Along the time that Shochiku Cinema established Shochiku Kamata Studios in 1921, the town's photoshops began mass-producing photographs of popular actresses at the time such as Sumiko Kurishima and Yoshiko Kawada.

Before the war, it seemed that many bromide collectors were of the mindset of becoming "that person's only one." It was noted that if the bromides of Japanese actor Kazuo Hasegawa were dirtied, they were gently wiped with handkerchiefs to prevent them from being scratched. Marubell described bromides as "photographs for the fans." The company used photos where actors' eyes were facing forward, and also retouched the images to give them more youthful looks.
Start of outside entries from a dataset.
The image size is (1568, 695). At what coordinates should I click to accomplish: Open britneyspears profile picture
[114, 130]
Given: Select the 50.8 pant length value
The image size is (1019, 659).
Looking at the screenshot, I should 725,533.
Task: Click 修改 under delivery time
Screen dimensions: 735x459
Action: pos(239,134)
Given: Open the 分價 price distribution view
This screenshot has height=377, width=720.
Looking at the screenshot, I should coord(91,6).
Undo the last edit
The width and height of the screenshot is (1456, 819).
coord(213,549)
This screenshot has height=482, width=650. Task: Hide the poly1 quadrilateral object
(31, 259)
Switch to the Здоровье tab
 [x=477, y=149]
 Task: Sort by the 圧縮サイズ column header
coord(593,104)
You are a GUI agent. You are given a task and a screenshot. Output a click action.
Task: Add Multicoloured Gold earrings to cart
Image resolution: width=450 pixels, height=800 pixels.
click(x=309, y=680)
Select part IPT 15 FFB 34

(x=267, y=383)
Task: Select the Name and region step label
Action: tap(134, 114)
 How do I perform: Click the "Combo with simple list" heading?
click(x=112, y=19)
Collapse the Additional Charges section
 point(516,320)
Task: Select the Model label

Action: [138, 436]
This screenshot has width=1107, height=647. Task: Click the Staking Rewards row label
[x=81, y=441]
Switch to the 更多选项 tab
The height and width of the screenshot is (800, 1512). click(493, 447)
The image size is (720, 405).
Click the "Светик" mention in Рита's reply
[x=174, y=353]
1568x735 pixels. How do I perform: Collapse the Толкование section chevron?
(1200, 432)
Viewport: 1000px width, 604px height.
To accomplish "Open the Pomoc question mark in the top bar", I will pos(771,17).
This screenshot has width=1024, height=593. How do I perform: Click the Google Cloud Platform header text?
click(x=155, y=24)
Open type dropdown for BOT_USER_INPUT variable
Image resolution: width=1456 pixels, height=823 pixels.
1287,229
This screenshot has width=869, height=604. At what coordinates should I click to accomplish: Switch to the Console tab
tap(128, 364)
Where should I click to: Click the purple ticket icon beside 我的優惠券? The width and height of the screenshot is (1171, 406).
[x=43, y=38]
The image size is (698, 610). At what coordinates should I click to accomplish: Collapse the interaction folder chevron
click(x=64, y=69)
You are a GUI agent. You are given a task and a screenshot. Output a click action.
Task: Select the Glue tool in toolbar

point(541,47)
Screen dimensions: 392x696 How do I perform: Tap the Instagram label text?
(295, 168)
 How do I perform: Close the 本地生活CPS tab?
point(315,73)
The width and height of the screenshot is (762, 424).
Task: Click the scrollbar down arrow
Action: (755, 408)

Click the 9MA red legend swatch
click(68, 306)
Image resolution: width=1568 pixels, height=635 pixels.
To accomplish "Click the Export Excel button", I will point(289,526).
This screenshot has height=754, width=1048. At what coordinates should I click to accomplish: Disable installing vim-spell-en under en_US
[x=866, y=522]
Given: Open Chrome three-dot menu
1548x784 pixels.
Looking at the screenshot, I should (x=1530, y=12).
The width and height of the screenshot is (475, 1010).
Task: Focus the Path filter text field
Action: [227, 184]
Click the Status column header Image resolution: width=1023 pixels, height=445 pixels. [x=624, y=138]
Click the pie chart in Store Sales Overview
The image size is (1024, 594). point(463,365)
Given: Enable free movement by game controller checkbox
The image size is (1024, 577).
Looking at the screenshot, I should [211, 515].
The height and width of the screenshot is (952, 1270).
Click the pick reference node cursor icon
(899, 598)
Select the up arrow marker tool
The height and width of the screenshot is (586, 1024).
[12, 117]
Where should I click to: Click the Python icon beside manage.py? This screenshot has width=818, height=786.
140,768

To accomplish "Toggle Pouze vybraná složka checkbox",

Bromides of American and European actors such as Jack Mulhall were also sold.

=== Global history of bromide printing ===
During the late 1890s in Germany, photography which had originally been an inaccessible hobby for many due to its cost, was becoming accessible due to technological developments in the field. The NPG (Neue Photographische Gesellschaft lit. New Photographic Society'), a photographic bromide-printing company, was founded by Arthur Schwarz during July of 1894 in Schöneberg, Germany. Because of a variety of NPG patents that were registered across different countries from 1895 to 1897, NPG was able to partner with many other companies in London, New York, and Paris, amongst others.

Wilhelm II personally thanked the NPG for printing copies of his portrait for every public building in the country.

==Contemporary forms of bromide==
===In Japan===
Bromides can still be found in the modern day, and also see representation in newer forms of Japanese media. Bromides can be found in other sectors of the Japanese entertainment industry, such as in Pokémon, with its photocards of different trainers and their iconic Pokémon partners. Pokémon bromides are not sold individually, but instead included in chewing gum packs, often resulting in them having higher resell prices.

Even in Sega's Japanese steampunk media franchise Sakura Wars, future game installments of the series feature collectible bromide postcards items showing characters in their original form from the first game, accompanied by a brief description.

In the RPG series Lunar, bromides appear as collectibles, each featuring an artwork piece displayed in a vertically-panning view accompanied by music.

Deltarunes Chapter 5 parodies the use of bromides as collectibles in the Lunar series, featuring two such collectibles of the chapter's primary antagonist Flowery.

===In Korea===
The term is actively used in Korean culture, where it is the name of a K-pop magazine. Based on usage of the term by, for example, sellers of K-pop goods on eBay, "bromide" denotes an oversized photo or mini-poster of a celebrity on card stock with a laminated cover or glossy finish.